= Aim A =
Copy out, word for word, the entries starting with the line that contains "This screenshot has height=2370, width=1479." and going on through the line that contains "will click(x=221, y=395).", including both of those lines.

= Excerpted text =
Where there are high stakes in sports (or any walk of life), there are bound to be scandals. While we may associate scandals mostly with large corporations and perhaps high earning celebrities, athletes have found themselves embroiled in more than their fair share of unsavory situations. Since its founding in 1869, Major League Baseball has seen numerous scandals involving its players, its coaches, its owners, and all sorts of inappropriate and unprofessional behavior.
Some of MLB’s scandals are well known, like the 1919 World Series, Pete Rose being banned from baseball for life, and the more recent steroid allegations against some big name players. Others are less known but no less shocking.
Here are ten of the biggest scandals in MLB history.
1. The 1919 Black Sox Scandal
Forever immortalized in the 1988 film Eight Men Out, is the story of how eight unscrupulous players on the 1919 White Sox intentionally threw the World Series to the Cincinnati Reds. It was all about money: the eight players who were in on the fix were paid off well by gamblers who had wagered big money on the Sox losing the series. Of course, everything was discovered soon enough; a 1920 grand jury investigation pulled confessions out of two players, and a trial ensued in 1921. Even though all eight players were found not guilty on all charges, they were still banned from baseball by the commissioner. Though it’s said that Joe Jackson didn’t throw the series at all.
2. The 1957 All Star Game
You usually hear about voters trying to stuff the ballot box in shady elections, but in MLB All Star Games? It sounds crazy, but that’s exactly what happened in 1957, when Cincinnati fans voted in seven of their players for the nine starting slots on the National League team. Fingers were pointed at The Cincinnati Enquirer for printing pre-marked ballots, as well as bartenders requiring patrons to fill out ballots before they would serve any drinks. It caused such a shake up in baseball that fans were not allowed to vote for All-Star Game starters again until 1970.
3. Wife Swapping
Players who wear Yankee pinstripes quickly become accustomed to lots of media attention, but in 1973, Yankee players Fritz Peterson and Mike Kekich made headlines for a pretty unconventional reason: they traded wives. What’s more, they also traded families! We’ve heard of blockbuster trades, but this one is a real head scratcher. At the time, it was certainly scandalous. The best part of the story, though, is that Peterson is still married to Kekich’s former wife, proving that sometimes, even the most unconventional love stories have a happy ending.
4. Corked Bats
Hollowing out a baseball bat and replacing the wood with cork is, of course, 100% against MLB rules, but that hasn’t stopped some high profile players from trying to get away with doing it anyway. Graig Nettles of the Yankees first got caught corking a bat in 1974, and more recently, slugger Sammy Sosa got caught in 2003. Sometimes the players have excuses, like it was just a practice bat, while other players offer none, but from a fan’s perspective, it always feels highly deceptive when a player tries to give himself an advantage by tampering with his equipment in this way.

= Aim B =
Using the text on baseball scandals, decide whether each statement agrees with it, and support each yes or no with the deciding words quoted from the text. (i) The eight Black Sox players were found guilty at their 1921 trial. (ii) After the 1957 vote, fans could not vote for All-Star Game starters again until 1970. (iii) Sammy Sosa was caught with a corked bat in 2003.

= Data supplied =
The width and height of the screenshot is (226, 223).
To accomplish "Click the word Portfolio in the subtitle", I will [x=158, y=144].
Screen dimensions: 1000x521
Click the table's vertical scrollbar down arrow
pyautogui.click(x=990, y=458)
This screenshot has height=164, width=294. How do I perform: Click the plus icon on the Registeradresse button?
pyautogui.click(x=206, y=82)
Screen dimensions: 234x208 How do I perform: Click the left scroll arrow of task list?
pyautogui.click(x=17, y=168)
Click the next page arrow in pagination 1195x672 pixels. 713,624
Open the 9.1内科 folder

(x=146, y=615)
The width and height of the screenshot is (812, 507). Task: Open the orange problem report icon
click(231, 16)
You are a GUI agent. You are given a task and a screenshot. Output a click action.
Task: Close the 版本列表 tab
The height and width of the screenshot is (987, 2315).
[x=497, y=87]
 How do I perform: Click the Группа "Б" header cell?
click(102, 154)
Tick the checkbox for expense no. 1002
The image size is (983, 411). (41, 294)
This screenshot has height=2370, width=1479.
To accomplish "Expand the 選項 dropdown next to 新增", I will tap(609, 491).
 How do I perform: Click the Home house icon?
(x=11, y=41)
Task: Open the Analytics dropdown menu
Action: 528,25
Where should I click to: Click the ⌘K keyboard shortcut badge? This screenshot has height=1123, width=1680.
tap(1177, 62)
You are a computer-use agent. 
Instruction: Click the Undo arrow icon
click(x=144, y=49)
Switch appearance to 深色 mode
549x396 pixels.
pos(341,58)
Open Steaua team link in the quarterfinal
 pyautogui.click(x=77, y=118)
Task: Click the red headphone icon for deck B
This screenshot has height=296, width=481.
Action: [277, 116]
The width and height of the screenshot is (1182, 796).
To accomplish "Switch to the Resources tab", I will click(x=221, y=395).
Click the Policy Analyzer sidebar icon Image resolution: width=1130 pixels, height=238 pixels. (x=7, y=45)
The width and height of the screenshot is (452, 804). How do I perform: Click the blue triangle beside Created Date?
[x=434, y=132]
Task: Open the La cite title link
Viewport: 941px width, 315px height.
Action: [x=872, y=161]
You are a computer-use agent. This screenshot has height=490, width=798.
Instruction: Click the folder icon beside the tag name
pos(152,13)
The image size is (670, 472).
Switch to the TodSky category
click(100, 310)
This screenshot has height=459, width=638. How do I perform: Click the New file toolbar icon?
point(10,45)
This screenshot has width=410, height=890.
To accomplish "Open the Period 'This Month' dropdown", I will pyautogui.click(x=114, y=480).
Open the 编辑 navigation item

= Expected answer A =
This screenshot has height=2370, width=1479.
To accomplish "Expand the 選項 dropdown next to 新增", I will tap(609, 491).
 How do I perform: Click the Home house icon?
(x=11, y=41)
Task: Open the Analytics dropdown menu
Action: 528,25
Where should I click to: Click the ⌘K keyboard shortcut badge? This screenshot has height=1123, width=1680.
tap(1177, 62)
You are a computer-use agent. 
Instruction: Click the Undo arrow icon
click(x=144, y=49)
Switch appearance to 深色 mode
549x396 pixels.
pos(341,58)
Open Steaua team link in the quarterfinal
 pyautogui.click(x=77, y=118)
Task: Click the red headphone icon for deck B
This screenshot has height=296, width=481.
Action: [277, 116]
The width and height of the screenshot is (1182, 796).
To accomplish "Switch to the Resources tab", I will click(x=221, y=395).

= Expected answer B =
(i) No: "Even though all eight players were found not guilty on all charges, they were still banned from baseball by the commissioner."
(ii) Yes: "fans were not allowed to vote for All-Star Game starters again until 1970."
(iii) Yes: "slugger Sammy Sosa got caught in 2003."